La ministre Annie Genevard a livré en février une vision de la souveraineté alimentaire conçue comme un "réarmement" dans un monde secoué de conflits: "la France doit produire plus pour manger mieux", avait-elle assené, appelant à la "mobilisation générale".

Retour "symbolique" à Rungis 

Elle franchit une étape supplémentaire lundi en lançant son opération "grand réveil alimentaire" au marché de gros de Rungis, avec un discours qualifié de "majeur" par son entourage.

Cette entrée en matière a fait bondir le premier syndicat FNSEA, qui participera au chantier mais pas à son lancement, "s'apparentant davantage à une opération de communication".

"Cela fait 15, 20 ans qu'on dit qu'on va dans le mauvais sens. Ce qui nous intéresse maintenant, c'est ce qu'on va faire, (...) comment on assure des revenus sur les exploitations", souligne le secrétaire général de la FNSEA Hervé Lapie.
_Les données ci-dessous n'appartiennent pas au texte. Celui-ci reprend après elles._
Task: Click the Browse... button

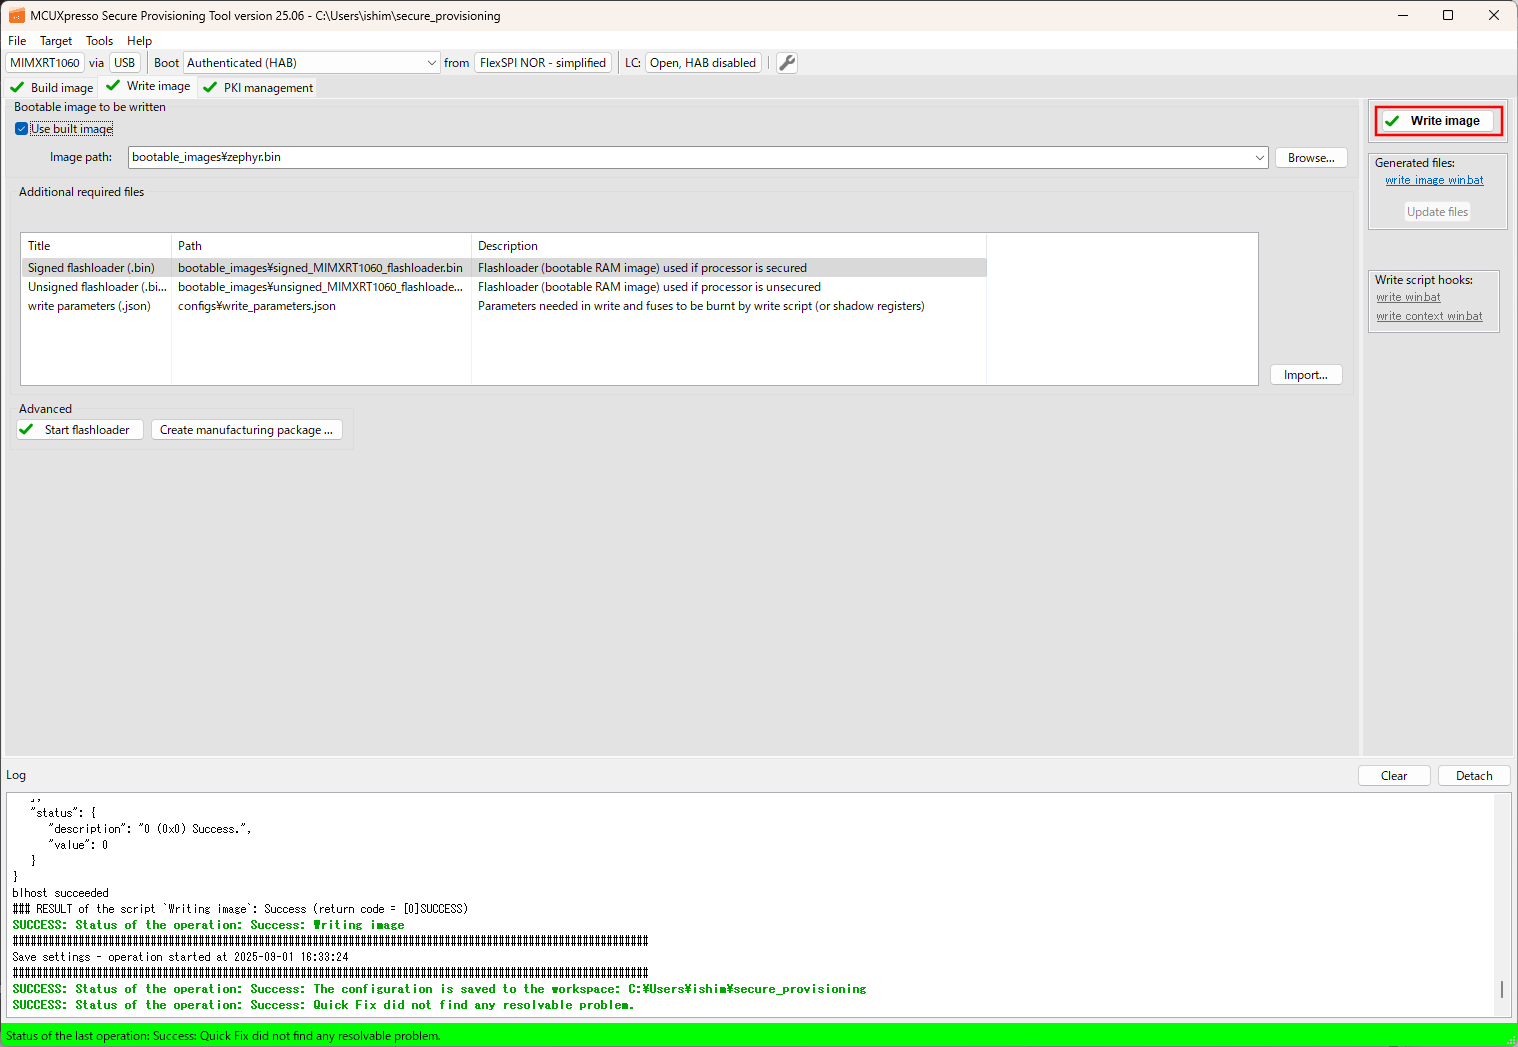Action: 1310,158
Le premier syndicat goûte assez peu ce retour "symbolique" à Rungis, où Emmanuel Macron avait en 2017 prôné une stratégie de "montée en gamme", depuis percutée par l'inflation et la concurrence accrue sur les marchés.

Huit ans plus tard, l'ambiance est morose. Après deux hivers de colère dans les campagnes, le monde agricole reste au bord de l'explosion, entre crises sanitaires dans l'élevage et prix en berne.

La mobilisation s'organise, en France contre la politique d'abattage systématique de bovins touchés par la dermatose, et à Bruxelles, où une manifestation est prévue le 18 décembre contre l'accord de libre-échange UE-Mercosur ou la taxe carbone aux frontières pour les engrais.

Pour la Coordination rurale, 2e syndicat agricole qui boude aussi le discours de Rungis, "le ministère ne répond pas aux attentes actuelles des agriculteurs" qu'on "empêche de produire" avec des contraintes trop fortes.

A rebours de cette vision anti-normes, la Confédération paysanne est aussi critique du gouvernement, estimant que la souveraineté est avant tout la capacité d'une société à choisir son agriculture et non une course pour produire et exporter plus.

Plusieurs filières soulignent que le temps n'est plus "aux nouvelles consultations" mais aux "décisions": "il y a urgence", a résumé l'interprofession de la viande mercredi.

Certaines ont établi des diagnostics précis, comme celle de la betterave sucrière, ou lancé des "plans de souveraineté" comme les fruits et légumes en 2023, ou le blé dur et la viande en 2024. Qu'espérer donc de ces conférences ?

Impliquer la transformation 

L'idée est de construire à partir "de l'évolution de la demande", en interrogeant notamment les industriels: "il s'agit bien d'élaborer un plan d'action de production et de transformation à dix ans et on fera en sorte de partir de la demande du consommateur français, européen et mondial", explique le ministère.

Des "projets structurants" seront identifiés, de même que des "trajectoires de production", assure-t-on.

Ce plan devra aussi tenir compte de la stratégie française de lutte contre le changement climatique ou de réduction des pesticides.

Ludovic Spiers, ex-directeur général du géant coopératif agricole Agrial, a été nommé "coordinateur général" du chantier. Des groupes de travail sectoriels sont prévus (cultures, viandes blanches, viticulture...), réunissant les interprofessions, l'amont (l'agriculture) et l'aval (la transformation), l'établissement public FranceAgrimer, la recherche.

Ces conférences "doivent être l'occasion d'un sursaut national. Je veux impliquer le consommateur citoyen, lui faire prendre conscience que par son acte d'achat, il a une importance capitale. Ce +grand réveil alimentaire+ s'adresse d'abord à lui", a affirmé Mme Genevard dans Les Echos dimanche.

Elles devront aussi prendre en considération des stratégies nationales nutrition et climat (Snanc, SNBC...) qui se font toujours attendre.